組合員の職場復帰にはまず「全米で展開できる安全基準を完成させなければならない」とシンドルは述べた。「組合員はそれぞれ、(仕事先の劇場で)手の消毒液を増やすとか、共同のコーヒーポットや冷水機を置くのをやめるとか、洋服掛けに個人専用のハンガーを用意するといった感染防止のためのプランを提示されることになるかもしれない」。

「それが安全性向上に役立っているかどうかについて、組合員がその場で評価を求められることになると思う」とシンドルは述べた。「だが実際のところ、それは私たちの専門分野ではない」。

俳優は舞台の上でも楽屋でも密な状況

演劇業界は観客のことばかりに気を取られ、俳優の安全についてはあまり議論していない――協会幹部たちはそんな懸念も表明した。俳優はしばしば、舞台の上でも楽屋でも非常に「密」な状況で働かされている。

「私の見たところ、劇場をめぐる議論はほぼすべて、観客が快く劇場に来られるようになるのはいつかという点に集中している」とシンドルは言う。「人々の安全を守りつつストーリーを語ることを可能にするというのはなかなか難しい」。

またシンドルは、「誰かすごい演出家が出てきて、アーサー・ミラーの戯曲を通じてコロナ後の時代を生きることとは何かを表現し、いくつもの賞を取る日がいつか来るはずだ。俳優たちはマスクと手袋を着けるだろう」と述べた。「だがマスクや手袋なしでもみんなが安全でいられるようにしたいのだ」。

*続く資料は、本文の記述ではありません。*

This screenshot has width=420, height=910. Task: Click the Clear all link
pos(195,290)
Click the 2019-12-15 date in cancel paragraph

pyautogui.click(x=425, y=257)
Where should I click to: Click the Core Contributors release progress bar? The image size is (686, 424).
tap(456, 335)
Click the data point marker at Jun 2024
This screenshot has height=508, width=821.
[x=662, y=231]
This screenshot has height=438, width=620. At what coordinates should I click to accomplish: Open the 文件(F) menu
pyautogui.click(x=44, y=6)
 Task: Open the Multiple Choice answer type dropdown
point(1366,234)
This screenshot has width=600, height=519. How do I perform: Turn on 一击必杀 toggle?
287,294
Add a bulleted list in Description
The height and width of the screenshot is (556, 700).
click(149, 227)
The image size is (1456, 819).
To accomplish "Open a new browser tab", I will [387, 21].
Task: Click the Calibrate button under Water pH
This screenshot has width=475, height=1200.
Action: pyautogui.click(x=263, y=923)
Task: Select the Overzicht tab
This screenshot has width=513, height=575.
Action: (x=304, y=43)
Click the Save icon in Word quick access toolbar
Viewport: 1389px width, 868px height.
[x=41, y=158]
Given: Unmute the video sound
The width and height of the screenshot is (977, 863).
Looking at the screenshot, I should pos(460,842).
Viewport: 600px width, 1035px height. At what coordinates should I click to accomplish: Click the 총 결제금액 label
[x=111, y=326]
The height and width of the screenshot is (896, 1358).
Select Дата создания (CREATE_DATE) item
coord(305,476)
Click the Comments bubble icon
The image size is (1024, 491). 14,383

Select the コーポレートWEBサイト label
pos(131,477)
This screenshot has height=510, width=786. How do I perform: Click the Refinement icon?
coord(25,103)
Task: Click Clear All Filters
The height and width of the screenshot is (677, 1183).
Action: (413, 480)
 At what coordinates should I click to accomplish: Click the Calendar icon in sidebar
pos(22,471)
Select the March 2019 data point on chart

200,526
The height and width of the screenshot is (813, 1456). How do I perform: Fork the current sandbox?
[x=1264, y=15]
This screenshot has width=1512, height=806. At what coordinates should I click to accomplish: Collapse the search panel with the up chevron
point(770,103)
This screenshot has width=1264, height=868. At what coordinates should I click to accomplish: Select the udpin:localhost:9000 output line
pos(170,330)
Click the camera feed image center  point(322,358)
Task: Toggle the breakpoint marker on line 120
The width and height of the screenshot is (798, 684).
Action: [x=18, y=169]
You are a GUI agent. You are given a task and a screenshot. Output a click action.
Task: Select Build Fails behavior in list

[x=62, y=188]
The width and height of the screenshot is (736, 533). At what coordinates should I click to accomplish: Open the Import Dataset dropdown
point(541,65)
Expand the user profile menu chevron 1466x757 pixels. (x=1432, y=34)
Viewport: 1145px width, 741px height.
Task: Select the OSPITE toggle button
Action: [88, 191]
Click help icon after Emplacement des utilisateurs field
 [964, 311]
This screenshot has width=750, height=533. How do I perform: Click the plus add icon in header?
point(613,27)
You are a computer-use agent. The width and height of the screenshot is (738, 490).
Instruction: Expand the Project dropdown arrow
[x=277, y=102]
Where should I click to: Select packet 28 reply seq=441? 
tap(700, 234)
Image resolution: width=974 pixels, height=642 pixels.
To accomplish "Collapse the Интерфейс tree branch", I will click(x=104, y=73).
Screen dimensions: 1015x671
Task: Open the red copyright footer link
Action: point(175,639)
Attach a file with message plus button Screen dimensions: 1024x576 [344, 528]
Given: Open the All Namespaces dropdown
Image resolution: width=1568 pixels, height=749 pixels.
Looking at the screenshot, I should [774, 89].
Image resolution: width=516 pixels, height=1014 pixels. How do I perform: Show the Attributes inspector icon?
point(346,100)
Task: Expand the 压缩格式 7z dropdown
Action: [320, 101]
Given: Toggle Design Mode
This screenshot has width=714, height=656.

同協会の懸念のために劇場の再開がどれほど遅れるかはわからない。というのも、再開予定はそもそもかなり先だからだ。多くの州ではまだ劇場での公演は認められておらず、ブロードウェーの商業プロデューサーたちを含め、全米のプロの劇団・劇場は来年初めまで再開はないだろうと考えているからだ。